For most people who see The Big Short, what it teaches about the 2008 financial crisis will likely be the sum total of their knowledge about the event. And that is troubling. The movie is entertaining and offers a good description of securitized mortgages and similar financial instruments but oversimplifies the cause of the crisis as the greed of bankers. Worse still, it omits important facts that about the crisis that are at odds with this explanation.

The Big Short has been nominated for Best Picture. Its great commercial and critical success may portend Hollywood’s growing capacity to manipulate public opinion, because the film perfects a smoothly innovative form—the hybrid fact-fiction documentary. Except for Michael Burry, the characters are fictional but loosely based on real people. This fictionalization creates a powerful mechanism for spinning the facts to support a tendentious and politically motivated thesis.

The movie’s most important omission is the role of government in creating the crisis. First, there is never any mention that banks had incentives to make bad loans because they could offload them to Fannie Mae and Freddie MAC, government-sponsored entities that were effectively supported by the full faith and credit of the United States. Second, the movie implies that large banks exploited their position as entities deemed “too big to fail,” but never acknowledges that the United States government bailout of Bear Stearns reinforced this doctrine. Indeed, the failure of Lehman Brothers – depicted at the end of the movie – was almost certainly caused by the Bear Stearns bailout. Because of it, Lehman thought it could pursue business as usual rather than putting itself up for auction.

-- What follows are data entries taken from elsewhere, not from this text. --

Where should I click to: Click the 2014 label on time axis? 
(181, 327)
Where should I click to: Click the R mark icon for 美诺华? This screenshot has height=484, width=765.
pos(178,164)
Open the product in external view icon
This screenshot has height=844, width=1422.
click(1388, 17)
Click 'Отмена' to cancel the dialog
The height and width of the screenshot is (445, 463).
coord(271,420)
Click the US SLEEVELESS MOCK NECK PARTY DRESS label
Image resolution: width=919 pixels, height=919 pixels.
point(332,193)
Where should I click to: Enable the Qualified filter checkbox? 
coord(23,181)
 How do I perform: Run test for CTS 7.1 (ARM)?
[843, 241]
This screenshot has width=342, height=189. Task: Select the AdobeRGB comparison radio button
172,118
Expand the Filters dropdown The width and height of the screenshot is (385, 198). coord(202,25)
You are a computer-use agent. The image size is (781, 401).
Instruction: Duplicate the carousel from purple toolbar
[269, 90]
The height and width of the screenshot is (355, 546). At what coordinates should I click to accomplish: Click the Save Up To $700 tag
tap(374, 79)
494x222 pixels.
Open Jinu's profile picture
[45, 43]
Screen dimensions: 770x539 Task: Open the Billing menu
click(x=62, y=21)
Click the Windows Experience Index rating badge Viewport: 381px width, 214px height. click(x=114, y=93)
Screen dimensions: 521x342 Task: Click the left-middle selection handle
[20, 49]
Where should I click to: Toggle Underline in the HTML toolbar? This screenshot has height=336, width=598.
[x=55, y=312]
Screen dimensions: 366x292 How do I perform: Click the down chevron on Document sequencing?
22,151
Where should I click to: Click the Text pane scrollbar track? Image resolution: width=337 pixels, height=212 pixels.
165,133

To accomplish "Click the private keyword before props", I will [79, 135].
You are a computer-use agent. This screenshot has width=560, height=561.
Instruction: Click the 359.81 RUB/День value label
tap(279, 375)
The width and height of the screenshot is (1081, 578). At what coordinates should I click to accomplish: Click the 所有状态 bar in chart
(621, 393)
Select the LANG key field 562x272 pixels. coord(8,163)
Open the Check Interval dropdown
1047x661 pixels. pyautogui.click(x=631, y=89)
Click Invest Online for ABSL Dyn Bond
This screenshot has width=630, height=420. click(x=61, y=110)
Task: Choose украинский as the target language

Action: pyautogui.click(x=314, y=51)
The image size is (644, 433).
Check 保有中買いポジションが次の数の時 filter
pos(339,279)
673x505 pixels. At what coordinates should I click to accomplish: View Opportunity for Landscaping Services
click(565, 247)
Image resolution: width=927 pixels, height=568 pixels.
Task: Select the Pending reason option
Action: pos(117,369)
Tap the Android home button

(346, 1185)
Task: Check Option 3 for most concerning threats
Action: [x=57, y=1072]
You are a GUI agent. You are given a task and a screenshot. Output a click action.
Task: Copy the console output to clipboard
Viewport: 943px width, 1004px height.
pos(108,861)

A fundamental truth of banking law is that government is so pervasively and sometimes perversely involved in banking that its actions are a substantial cause of banking crises. Attributing the recent financial crisis simply to greed is not very persuasive, because greed was hardly limited to the early twenty-first century. But the movie’s assignment of guilt does underscore a persistent Hollywood trope—that private enterprise is at the root of social dysfunction. Bankers surely deserve some blame for these disasters, but the actual allocation of responsibility is not captured by the cartoonish morality of this film.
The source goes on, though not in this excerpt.